Hacker Newsnew | past | comments | ask | show | jobs | submitlogin

I think the difference between now and the past is that everyone can exercise their constitutional right to free speech. Free speech used to be somewhat expensive -- by the time you've gone to journalism school and have been hired by someone with a media outlet, you've become the establishment. You want to tell a good story and hold those in power to account, but you know that you have a reputation and you can throw it all away if you don't think carefully about which stories you write and publish. All of this care has made free speech look pretty good and that's it's a must-have for society. (Using your words, to some extent this is "private companies getting to decide what's truthful and what's not"; Facebook doing it is not a whole lot different than the New York Times doing it. The Times doesn't publish every "letter to the editor", and Facebook doesn't have to either.)

What I think is happening now is that free speech is actually free. Thanks to tech companies, there is no cost to getting your ideas out there. The problem is, you have nothing to lose if your reputation is destroyed by poorly-thought-out speech. ("Cancel culture" seems to be the workaround for this, but it doesn't seem very good to me.) The result is that we have decided that we don't actually like this whole freedom thing. But, I think it's actually pretty okay; you have to take the bad with the good (or the very bad with the very good).

We should all be vigilant about calls for regulating speech. It looks like a very good short-term solution, but it won't be a very good long-term solution. To have the best possible society, we need to confront the underlying issues head-on. It's not "fake news" or that people are inflammatory on Facebook. It's that they don't have the educational background to think critically about what they read or hear, and can't actually distinguish a flame designed to manipulate them from writing that is designed to inform them. They are also often so isolated they can't even begin to understand other people's perspectives, and so have no mental model of how to even interpret writing they don't personally understand.

As a society, we have to make sure that we fix this problem. We need every human being to get a great education. We need people to interact with people that look different from them from an early age.
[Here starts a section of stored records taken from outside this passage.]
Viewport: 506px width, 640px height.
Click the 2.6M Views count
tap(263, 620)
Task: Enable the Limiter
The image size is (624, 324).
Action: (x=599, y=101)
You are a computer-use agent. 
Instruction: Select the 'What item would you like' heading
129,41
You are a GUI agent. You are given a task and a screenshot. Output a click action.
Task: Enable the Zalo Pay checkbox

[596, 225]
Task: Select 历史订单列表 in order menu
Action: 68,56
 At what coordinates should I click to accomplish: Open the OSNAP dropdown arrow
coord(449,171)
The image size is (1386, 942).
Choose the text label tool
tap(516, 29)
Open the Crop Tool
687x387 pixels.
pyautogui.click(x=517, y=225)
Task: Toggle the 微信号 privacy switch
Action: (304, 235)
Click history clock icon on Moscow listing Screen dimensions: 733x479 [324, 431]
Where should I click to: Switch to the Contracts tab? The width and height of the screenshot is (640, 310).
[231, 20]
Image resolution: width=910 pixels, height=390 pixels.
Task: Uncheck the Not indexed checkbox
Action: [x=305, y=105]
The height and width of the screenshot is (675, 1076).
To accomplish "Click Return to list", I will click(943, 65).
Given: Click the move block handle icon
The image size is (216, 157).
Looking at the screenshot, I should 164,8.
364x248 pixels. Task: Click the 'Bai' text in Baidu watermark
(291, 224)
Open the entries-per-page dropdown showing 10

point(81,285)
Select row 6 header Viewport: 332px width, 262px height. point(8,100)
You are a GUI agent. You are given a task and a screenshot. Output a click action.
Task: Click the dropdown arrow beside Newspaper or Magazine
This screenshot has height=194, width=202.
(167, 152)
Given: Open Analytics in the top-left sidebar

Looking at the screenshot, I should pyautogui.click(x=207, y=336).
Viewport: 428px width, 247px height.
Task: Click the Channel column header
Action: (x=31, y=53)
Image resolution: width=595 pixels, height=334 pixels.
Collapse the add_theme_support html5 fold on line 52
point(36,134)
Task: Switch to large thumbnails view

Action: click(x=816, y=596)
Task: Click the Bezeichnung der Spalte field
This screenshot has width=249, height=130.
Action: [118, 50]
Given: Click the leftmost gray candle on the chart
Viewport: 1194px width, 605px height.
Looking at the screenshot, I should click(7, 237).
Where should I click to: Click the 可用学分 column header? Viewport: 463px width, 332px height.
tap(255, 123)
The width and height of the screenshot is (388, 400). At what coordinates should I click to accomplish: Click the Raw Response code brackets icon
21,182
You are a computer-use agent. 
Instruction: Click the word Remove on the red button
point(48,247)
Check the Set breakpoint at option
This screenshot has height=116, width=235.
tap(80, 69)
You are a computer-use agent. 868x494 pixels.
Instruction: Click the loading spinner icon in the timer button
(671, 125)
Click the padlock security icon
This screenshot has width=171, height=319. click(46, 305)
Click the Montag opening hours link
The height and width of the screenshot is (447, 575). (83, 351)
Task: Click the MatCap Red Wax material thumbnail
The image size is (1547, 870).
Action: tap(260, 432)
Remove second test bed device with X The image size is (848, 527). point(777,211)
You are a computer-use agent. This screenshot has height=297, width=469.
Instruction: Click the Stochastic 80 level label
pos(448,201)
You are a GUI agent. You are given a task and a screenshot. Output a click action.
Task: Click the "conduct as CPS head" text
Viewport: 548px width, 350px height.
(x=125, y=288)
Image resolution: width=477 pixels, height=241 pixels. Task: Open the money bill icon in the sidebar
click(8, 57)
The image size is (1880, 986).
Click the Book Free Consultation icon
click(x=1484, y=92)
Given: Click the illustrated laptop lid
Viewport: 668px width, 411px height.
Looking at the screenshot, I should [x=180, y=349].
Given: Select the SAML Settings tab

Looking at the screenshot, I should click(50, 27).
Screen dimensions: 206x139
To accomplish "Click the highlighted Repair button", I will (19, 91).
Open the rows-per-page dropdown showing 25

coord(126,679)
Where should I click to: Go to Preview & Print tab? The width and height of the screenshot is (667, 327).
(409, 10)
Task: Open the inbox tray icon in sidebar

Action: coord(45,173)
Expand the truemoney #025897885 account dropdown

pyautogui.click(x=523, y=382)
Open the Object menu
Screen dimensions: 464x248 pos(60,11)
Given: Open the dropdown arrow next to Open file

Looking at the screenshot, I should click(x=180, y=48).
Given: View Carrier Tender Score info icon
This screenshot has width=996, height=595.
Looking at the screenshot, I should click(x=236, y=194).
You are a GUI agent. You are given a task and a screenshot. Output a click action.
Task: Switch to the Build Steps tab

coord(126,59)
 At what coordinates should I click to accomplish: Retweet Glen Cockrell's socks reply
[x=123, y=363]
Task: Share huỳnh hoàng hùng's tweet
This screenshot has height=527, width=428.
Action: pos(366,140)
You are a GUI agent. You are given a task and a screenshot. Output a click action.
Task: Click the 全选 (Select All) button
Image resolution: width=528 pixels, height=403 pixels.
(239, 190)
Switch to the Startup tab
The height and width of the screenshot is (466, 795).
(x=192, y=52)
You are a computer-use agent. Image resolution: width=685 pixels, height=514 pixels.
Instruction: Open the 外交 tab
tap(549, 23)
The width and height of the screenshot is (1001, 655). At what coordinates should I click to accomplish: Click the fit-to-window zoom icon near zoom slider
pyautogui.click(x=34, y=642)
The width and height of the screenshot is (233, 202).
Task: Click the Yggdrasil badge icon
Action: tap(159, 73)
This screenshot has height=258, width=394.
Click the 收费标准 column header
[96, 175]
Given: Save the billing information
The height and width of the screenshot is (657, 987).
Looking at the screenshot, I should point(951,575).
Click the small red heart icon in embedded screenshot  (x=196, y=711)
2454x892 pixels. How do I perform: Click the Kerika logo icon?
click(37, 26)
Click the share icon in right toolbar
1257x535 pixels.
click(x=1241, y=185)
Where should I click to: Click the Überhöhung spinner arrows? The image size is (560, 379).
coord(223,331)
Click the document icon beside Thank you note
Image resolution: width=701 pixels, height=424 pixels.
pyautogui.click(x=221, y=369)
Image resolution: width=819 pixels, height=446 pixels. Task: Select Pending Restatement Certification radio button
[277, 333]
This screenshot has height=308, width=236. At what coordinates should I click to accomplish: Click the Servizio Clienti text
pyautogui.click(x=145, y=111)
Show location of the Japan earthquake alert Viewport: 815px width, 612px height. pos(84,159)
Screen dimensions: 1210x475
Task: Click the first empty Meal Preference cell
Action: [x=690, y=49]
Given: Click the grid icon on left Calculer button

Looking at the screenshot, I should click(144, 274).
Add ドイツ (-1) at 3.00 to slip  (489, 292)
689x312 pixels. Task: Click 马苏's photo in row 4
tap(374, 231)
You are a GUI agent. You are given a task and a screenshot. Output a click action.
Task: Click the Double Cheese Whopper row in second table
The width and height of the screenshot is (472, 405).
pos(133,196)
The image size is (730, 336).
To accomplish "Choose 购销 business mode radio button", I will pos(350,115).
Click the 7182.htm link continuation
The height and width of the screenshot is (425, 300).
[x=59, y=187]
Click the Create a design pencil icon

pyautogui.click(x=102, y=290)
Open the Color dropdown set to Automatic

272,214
It will be expensive, it will be hard, and it will take a long time. But I think looking out 200 years, it's where we want to go, and we should get started right now.

Resist the calls to sweep posts you don't like under the rug, or even to make them illegal. It won't fix any of the underlying problems.




First, I think this is a great comment and worth discussing.

Second, I'm not sure I agree with your assertion that we (entities with the capability and responsibility) should be required to allow something fundamentally dangerous to the nation's integrity to be an amplified message.

The reasoning is that to get to "every human being to get a great education", we need a phenomenal, unified, progressive nation that values education very highly. To get people to willingly interact with people that look different from them, we need a shared belief in the value of diversity. I believe we have evidence that large proportions of the population are readily influenced and manipulated by media, and of course peer-sourced media may have become even more powerful than what was once reputation-based journalism.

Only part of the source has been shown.